Despite what others have said about repeating information, I think it is very useful, especially as you bear in mind the people it is targeted at.
Many website owners either forget, or don’t realise they should be promoting the content they have just created meaning they could have created a little gem of an article but it fails to generate the interest it deserves.
Keep providing these interesting concise posts pleeeease.
You’ve got some good tips there, I just found this blog but I think I’ll keep following it. You can never get too much good info about SEO.
Thanks for the ideas.
Sean
This will help to further educate our link builders. Thanks for great article
Provided really a nice article.Thanks for sharing.
Debra,
I think this great article exemplifies why so many people look to you for guidance in our industry. You bring imagination and creativity to a task that demands more than just replicating everyone else’s efforts.
I recently realised that I dropped every time I posted a comment such as this, hopefully I will not get penalised for this one.
Content is very important, to me content itself is as important as links. It is the links within your own site that will do as much for ranking than going for every conceivable link out on the web. That said I think your article is good and can only enhance peoples chance of getting noticed.
I am sorry but..errr…what was new in that :S
you are like attacking other person’s article and at the same time giving the people same old news :S
Just search for link building ideas and you can get same stuff on thousands and thousand of articles….

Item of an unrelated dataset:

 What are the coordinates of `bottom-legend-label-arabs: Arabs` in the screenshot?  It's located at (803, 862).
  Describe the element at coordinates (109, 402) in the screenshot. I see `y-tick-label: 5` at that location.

Bring us something new Sire
@Noah – the article syndication is also a great idea, thanks for reminding us.
@FrankMarcel – the world needs more Michael M types!
@Bob – sig links are great little tools, another good point.
@PatShaughnessy – glad to hear you’re participting on the SEOBook forum, it’s a great community.
@FloridaWebDesign – in the past I’ve recommend people shy away from the free press release sites but lately, we’ve used several with decent results.
Good article. Another thing to keep in mind is the PR companies out there that will publish a FREE press release. Yes, it may not be at the top of the content heap, but getting it out there and building links off and to it could be very beneficial to gaining inbound links and gathering a following of traffic to your site.